Iran-Proteste sind bei Reuchlinpreis-Verleihung allgegenwärtig

Die Islamwissenschaftlerin Katajun Amirpur hat in Pforzheim den 31. Reuchlinpreis verliehen bekommen. Eigentlich wollte die Preisträgerin über pluralistische Religionstheorie sprechen. Doch ein hochaktuelles Thema dominierte am Ende ihre Dankesrede.

Pforzheims OB Peter Boch verleiht der Islamwissenschaftlerin Katajun Amirpur den Reuchlinpreis
Pforzheims Oberbürgermeister Peter Boch verleiht der Islamwissenschaftlerin Katajun Amirpur den Reuchlinpreis 2022. Foto: Harry Rubner

Ist es eine Revolution? Eine feministische und post-islamistische? Mit diesen Fragen steigt die Islamwissenschaftlerin und Journalistin Katajun Amirpur in ihre Dankesrede ein. Das Thema, das die diesjährige Reuchlinpreis-Verleihung der Stadt Pforzheim in gewisser Weise beherrscht: die Proteste im Iran.

Wie aktuell das Thema ist, zeigt am Samstag auch ein Blick in die Lobby des Pforzheimer Stadttheaters. Dort stehen Sabine Zeitler und Petra Löffler von der Pforzheimer Gruppe von „Terre des Femmes“.

Sie wollen mit ihren T-Shirts ein Zeichen der Unterstützung für die Frauen im Iran setzen. Unterstützung, die Amirpur später in ihrer Rede noch gewissermaßen einfordern wird.

Entscheidung für Reuchlinpreis für Katajun Amirpur fiel vor den Protesten im Iran

Dabei wollte die deutsch-iranische Preisträgerin doch eigentlich vor allem über pluralistische Religionstheorie sprechen. Aber die Ereignisse haben sich seit der Entscheidung, sie mit diesem Preis auszuzeichnen, praktisch überschlagen.

Die Heidelberger Akademie der Wissenschaften schlug 2021 vor, Amirpur in diesem wichtigen 500. Todesjahr des großen Sohnes Pforzheims den Reuchlinpreis zu verleihen. Damals habe man die aktuellen Entwicklungen im Iran nicht absehen können, betont Pforzheims Oberbürgermeister Peter Boch (CDU). Und so widmet Amirpur einen großen Teil ihrer Rede den Protesten im Iran.

Es geht um Selbstbestimmung für alle.
Katajun Amirpur, Islamwissenschaftlerin und Reuchlinpreis-Trägerin

„Ich würde sagen: Was wir beobachten, hat inzwischen tatsächlich das Stadium der Revolution erreicht“, sagt sie.

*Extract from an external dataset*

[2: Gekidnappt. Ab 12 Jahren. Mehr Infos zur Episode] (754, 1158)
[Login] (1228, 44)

Und diese Revolution sei feministisch und, zwar nicht grundsätzlich anti-islamisch, aber wohl post-islamistisch.

Dabei gehe es beim Feminismus nicht darum, Frauen statt Männer an die Macht zu bringen, betont Amirpur. Das Ziel sei ein anderes: „Es geht um Selbstbestimmung für alle.“

Sabine Zeitler (inks) und Petra Löffler von der Pforzheimer Gruppe von „Terre De Femmes“
Sabine Zeitler (inks) und Petra Löffler von der Pforzheimer Gruppe von „Terre De Femmes“. Foto: Christel Manzey

Zum Symbol dieses Kampfes wurde ihrer Meinung nach das Kopftuch. Das Kopftuch, das sich mutige Mädchen und Frauen im Iran vom Kopf reißen. Doch es gehe mehr als um das Recht, sich nach eigenem Willen zu kleiden.

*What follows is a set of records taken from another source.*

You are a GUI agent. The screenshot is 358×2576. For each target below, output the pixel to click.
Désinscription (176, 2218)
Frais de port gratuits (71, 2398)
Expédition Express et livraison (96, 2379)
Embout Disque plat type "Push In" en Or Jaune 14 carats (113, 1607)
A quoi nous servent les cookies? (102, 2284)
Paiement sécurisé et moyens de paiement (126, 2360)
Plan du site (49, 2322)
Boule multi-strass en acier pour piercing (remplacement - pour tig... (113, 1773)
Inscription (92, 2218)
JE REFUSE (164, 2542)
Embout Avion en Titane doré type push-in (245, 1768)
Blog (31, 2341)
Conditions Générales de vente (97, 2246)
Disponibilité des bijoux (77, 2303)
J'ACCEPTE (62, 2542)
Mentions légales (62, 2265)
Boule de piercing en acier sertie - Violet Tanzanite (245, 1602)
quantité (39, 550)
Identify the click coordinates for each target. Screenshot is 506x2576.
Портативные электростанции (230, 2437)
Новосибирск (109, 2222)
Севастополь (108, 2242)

Und so führt Amirpur in ihrer Rede die Zuhörer nicht nur auf eine Reise in die Geschichte des Iran, sondern auch in eine Diskussion über ein Regime. Ein Regime, das gerade diese religiöse Pluralität, die Reuchlin bereits vor mehr als 500 Jahren gefordert hat, vermissen lässt.

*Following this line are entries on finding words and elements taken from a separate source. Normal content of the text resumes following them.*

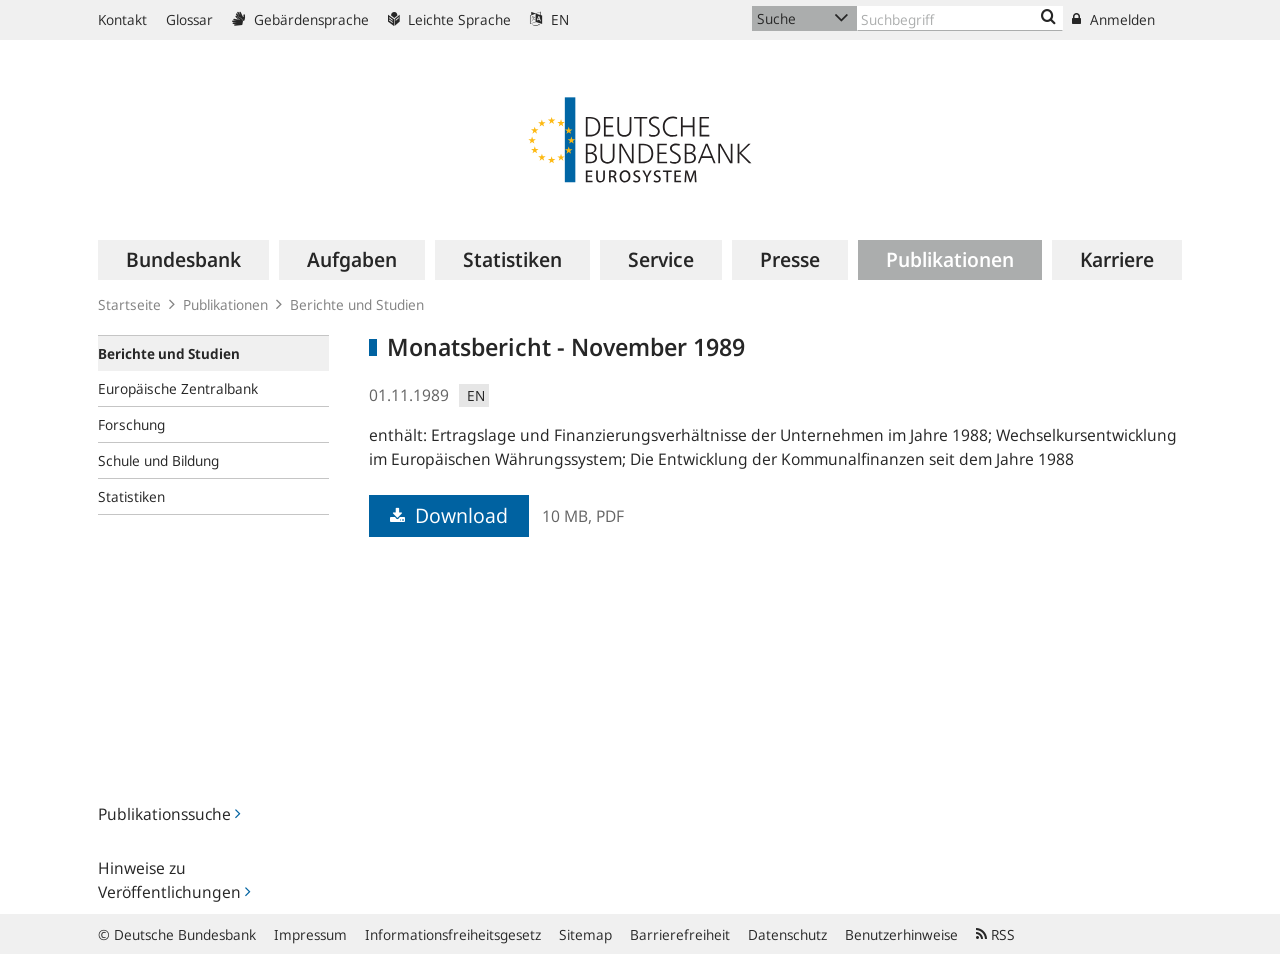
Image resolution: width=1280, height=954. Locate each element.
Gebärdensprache (300, 19)
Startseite (129, 304)
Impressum (310, 934)
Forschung (131, 424)
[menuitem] (183, 260)
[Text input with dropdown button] (960, 18)
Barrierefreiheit (680, 934)
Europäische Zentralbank (178, 388)
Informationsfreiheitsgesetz (453, 934)
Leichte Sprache (449, 19)
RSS (995, 934)
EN (549, 19)
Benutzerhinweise (901, 934)
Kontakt (122, 19)
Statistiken (131, 496)
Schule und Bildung (158, 460)
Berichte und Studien (357, 304)
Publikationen (225, 304)
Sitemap (585, 934)
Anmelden (1113, 19)
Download (449, 515)
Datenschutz (787, 934)
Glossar (189, 19)
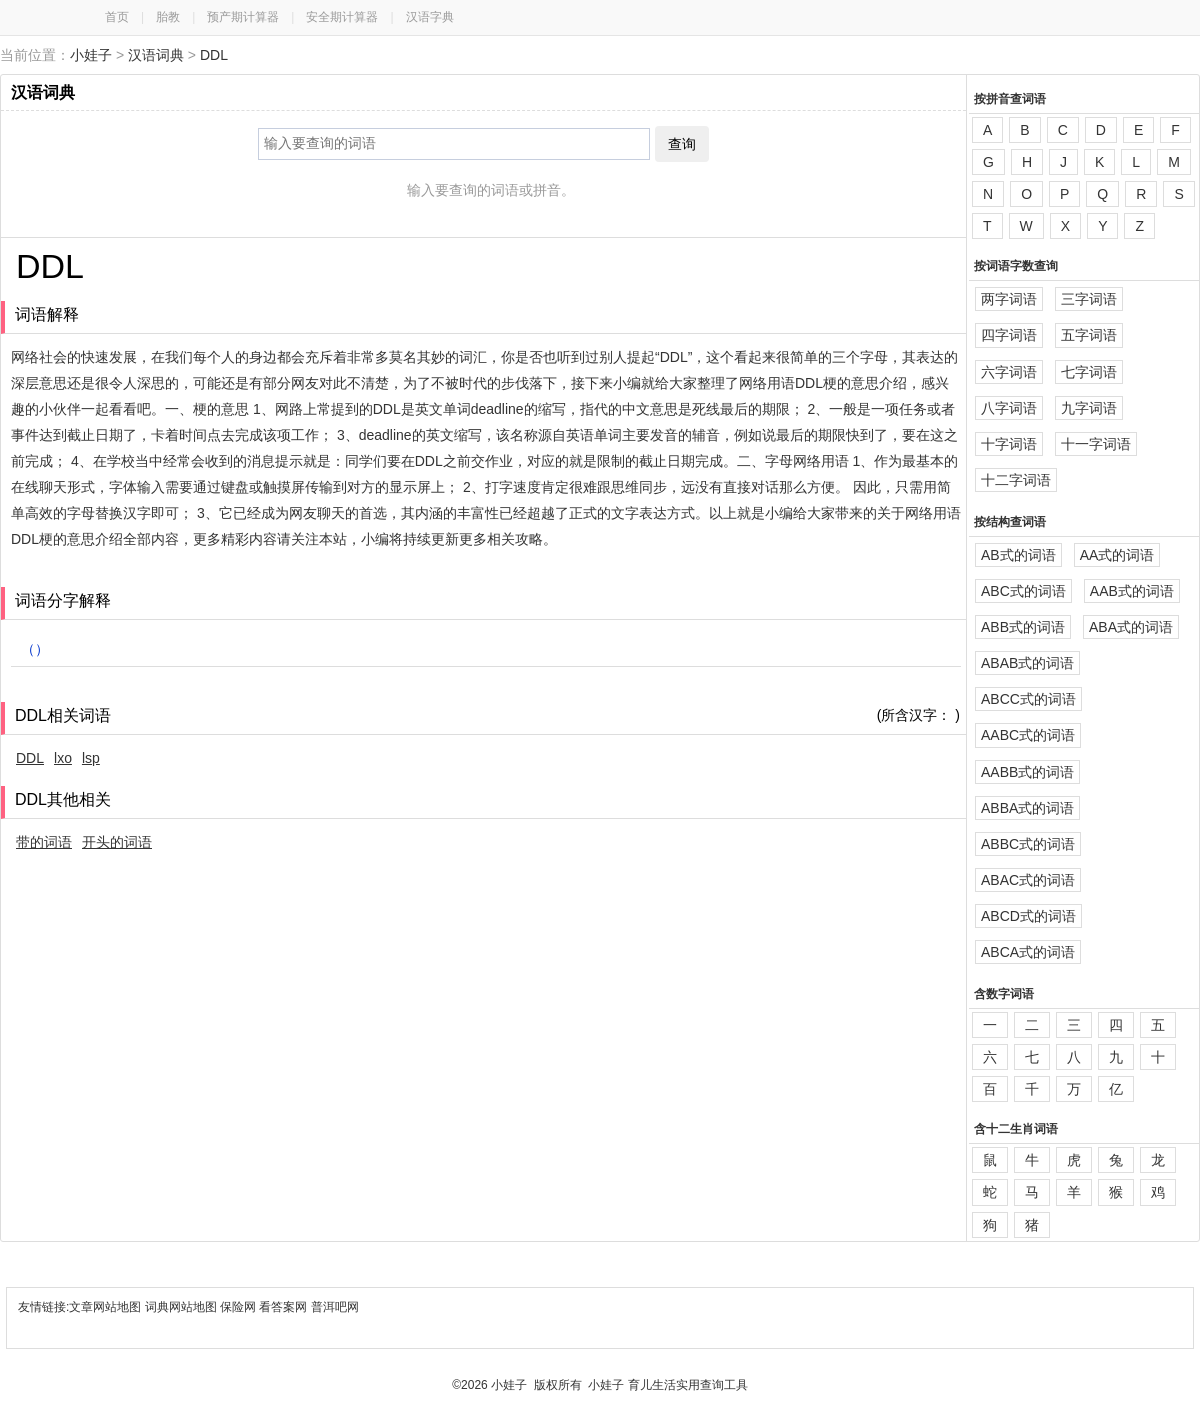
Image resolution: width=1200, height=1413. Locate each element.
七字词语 (1089, 372)
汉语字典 (430, 17)
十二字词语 (1016, 480)
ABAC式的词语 (1028, 880)
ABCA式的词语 (1028, 952)
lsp (91, 758)
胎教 (168, 17)
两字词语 (1009, 299)
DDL (214, 55)
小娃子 (91, 55)
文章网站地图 (106, 1307)
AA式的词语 (1117, 555)
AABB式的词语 (1027, 772)
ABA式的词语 (1131, 627)
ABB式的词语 (1023, 627)
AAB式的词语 (1132, 591)
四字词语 (1009, 335)
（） (35, 649)
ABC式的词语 (1023, 591)
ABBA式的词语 (1027, 808)
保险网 (238, 1307)
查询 (682, 144)
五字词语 (1089, 335)
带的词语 (44, 842)
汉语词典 (156, 55)
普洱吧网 (335, 1307)
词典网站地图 (182, 1307)
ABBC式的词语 (1028, 844)
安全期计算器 (342, 17)
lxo (63, 758)
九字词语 (1089, 408)
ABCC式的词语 (1028, 699)
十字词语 (1009, 444)
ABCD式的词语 (1028, 916)
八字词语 (1009, 408)
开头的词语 (117, 842)
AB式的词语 (1018, 555)
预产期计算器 (243, 17)
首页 (117, 17)
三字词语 (1089, 299)
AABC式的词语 (1028, 735)
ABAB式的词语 (1027, 663)
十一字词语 (1096, 444)
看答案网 (283, 1307)
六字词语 (1009, 372)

Fehlende Solidarität aus Deutschland: Amirpur zeigt sich verwundert

Zum Schluss drückt sie noch ihre Verwunderung darüber aus, wie wenig Solidarität sie hier in Deutschland mit den Protestierenden sehe. Warum gehen die Menschen hierzulande für die „Black Lives Matter“-Bewegung auf die Straße, nicht aber für die Iranerinnen, die jetzt gegen den Kopftuchzwang kämpfen?

Es könnte am Kopftuch liegen, ist ihre Vermutung. Man habe der deutschen Mehrheitsgesellschaft so eingetrichtert, dass es islamophob sei, gegen das Kopftuch zu sein. Jetzt sei diese Mehrheitsgesellschaft „völlig verloren“.

Wie kann man Solidarität ausdrücken, ohne generell gegen das Kopftuch zu sein? Dabei müsse man die Kopftuch-Debatte „im iranischen Kontext“ sehen, betont Amirpur. „Das Kopftuch hier ist eine vollkommen andere Diskussion.“

Sie würde sich jedoch wünschen, dass auch „deutsche Kopftuchträgerinnen sich stärker mit den iranischen Frauen solidarisieren“. Denn nur wer diesen Kampf nach Selbstbestimmung unterstütze, könne guten Gewissens das Recht fordern, hier selbstbestimmt ein Kopftuch zu tragen, ist ihre Botschaft.

Würdigung für Plädoyer für kulturellen Pluralismus

Auch wenn die politische Lage die Entscheidung für Amirpur hochaktuell macht: Die Gründe für die Auszeichnung waren andere. Die Stadt Pforzheim würdige sie an diesem Tage als Wissenschaftlerin im Sinne von Reuchlins Plädoyer für Toleranz und kulturellen Pluralismus, sagt OB Boch.

Erstmals werde eine Muslima ausgezeichnet, die sich in deutscher Sprache in der wissenschaftlichen Welt einen Namen gemacht hat und – ganz im Sonne von Johannes Reuchlin – die „Prinzipien der Aufklärung und des Dialogs hochhält und dem Fanatismus, Rassismus und Antisemitismus entgegenstellt“.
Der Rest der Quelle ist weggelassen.